O riso histérico do zani recomeçou e cresceu, cada vez mais forte, até atingir uma altura insuportável, indo e vindo, oscilante, muito mais forte que qualquer voz humana poderia gritar, perfurando o tempo. Houve movimentos no escuro, uma confusão de pés se arrastando e como que uma quebra de encanto, uma evasão de prenúncios.

— Luz! Luz! — exclamou uma voz poderosa. Inúme­ras vezes: — Luz! Luz! Acendam a lareira! Luz!

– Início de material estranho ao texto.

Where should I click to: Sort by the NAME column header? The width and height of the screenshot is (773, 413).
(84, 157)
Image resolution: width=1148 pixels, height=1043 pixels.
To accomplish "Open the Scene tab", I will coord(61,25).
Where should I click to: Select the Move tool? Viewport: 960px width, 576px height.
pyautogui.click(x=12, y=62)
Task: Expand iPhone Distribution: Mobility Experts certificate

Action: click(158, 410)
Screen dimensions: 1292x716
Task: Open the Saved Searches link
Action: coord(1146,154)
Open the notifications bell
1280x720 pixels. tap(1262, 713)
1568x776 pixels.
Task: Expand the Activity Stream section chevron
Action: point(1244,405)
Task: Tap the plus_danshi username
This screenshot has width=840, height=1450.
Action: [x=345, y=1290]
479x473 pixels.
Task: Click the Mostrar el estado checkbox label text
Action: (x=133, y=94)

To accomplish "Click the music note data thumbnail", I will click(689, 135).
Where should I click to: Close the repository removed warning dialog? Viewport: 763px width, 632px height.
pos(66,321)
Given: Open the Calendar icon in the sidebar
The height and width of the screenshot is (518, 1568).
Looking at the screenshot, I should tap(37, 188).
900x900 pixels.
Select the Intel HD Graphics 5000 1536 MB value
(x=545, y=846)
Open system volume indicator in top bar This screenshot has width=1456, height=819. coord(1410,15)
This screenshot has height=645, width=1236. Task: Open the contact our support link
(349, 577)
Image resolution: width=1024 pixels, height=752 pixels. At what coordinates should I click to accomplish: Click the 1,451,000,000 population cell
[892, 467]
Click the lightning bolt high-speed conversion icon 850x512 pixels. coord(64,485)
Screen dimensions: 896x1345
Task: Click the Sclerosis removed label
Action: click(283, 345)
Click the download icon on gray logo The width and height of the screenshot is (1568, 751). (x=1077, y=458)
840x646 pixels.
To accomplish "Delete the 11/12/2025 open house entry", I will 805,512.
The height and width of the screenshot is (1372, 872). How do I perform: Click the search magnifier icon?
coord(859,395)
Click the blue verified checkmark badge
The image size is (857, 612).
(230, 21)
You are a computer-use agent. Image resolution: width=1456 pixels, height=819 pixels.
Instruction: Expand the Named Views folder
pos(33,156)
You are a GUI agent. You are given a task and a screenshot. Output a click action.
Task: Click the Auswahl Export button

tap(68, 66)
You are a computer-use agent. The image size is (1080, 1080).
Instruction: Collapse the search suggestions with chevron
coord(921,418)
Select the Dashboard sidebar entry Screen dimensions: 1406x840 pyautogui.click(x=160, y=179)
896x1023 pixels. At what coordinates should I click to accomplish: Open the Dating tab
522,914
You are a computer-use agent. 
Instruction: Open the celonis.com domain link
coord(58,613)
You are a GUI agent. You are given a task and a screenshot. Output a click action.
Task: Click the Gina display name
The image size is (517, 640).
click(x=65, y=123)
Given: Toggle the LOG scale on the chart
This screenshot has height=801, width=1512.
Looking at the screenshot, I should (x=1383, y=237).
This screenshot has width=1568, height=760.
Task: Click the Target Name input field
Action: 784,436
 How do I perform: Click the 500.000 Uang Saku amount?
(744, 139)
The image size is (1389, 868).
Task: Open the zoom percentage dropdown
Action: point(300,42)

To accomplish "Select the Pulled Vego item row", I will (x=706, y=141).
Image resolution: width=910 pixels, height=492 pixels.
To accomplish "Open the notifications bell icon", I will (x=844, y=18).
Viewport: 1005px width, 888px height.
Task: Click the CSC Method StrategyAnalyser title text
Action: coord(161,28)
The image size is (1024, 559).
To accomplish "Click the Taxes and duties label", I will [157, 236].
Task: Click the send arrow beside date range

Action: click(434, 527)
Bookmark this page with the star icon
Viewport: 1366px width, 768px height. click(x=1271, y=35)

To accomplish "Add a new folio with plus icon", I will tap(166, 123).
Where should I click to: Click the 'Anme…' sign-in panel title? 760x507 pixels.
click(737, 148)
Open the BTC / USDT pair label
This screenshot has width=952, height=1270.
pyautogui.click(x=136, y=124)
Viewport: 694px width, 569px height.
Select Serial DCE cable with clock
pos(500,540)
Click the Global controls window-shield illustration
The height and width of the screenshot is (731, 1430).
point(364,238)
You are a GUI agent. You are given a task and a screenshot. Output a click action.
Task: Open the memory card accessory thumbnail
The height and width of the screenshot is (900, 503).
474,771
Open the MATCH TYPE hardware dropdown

Era o médico de Spreve. Ele havia entrado no círculo e o encantamento se quebrara. Estava ajoelhado ao lado dos zanis, as peças mais vulneráveis do grupo. Ambos estavam encolhidos no chão. O kemmerer repousava com sua cabeça nos joelhos de Faxe, respirando ofegantemente, ainda tremendo todo. A mão de Faxe acariciava seu cabelo, com uma certa gentileza ausente. O Pervertido tinha se retirado para um canto, soturno e deprimido. A sessão tinha terminado, o tempo continuava como sempre. A rede de energia se dis­solvera em cansaço e mal-estar. Onde estava a minha respos­ta, a predição do oráculo, a ambígua enunciação da profecia?

Ajoelhei ao lado de Faxe. Olhou-me com seu olhar lím­pido. Por instantes eu o vi, como antes, no escuro, como uma mulher vestida de luz e queimando no fogo, gritando: “Sim!”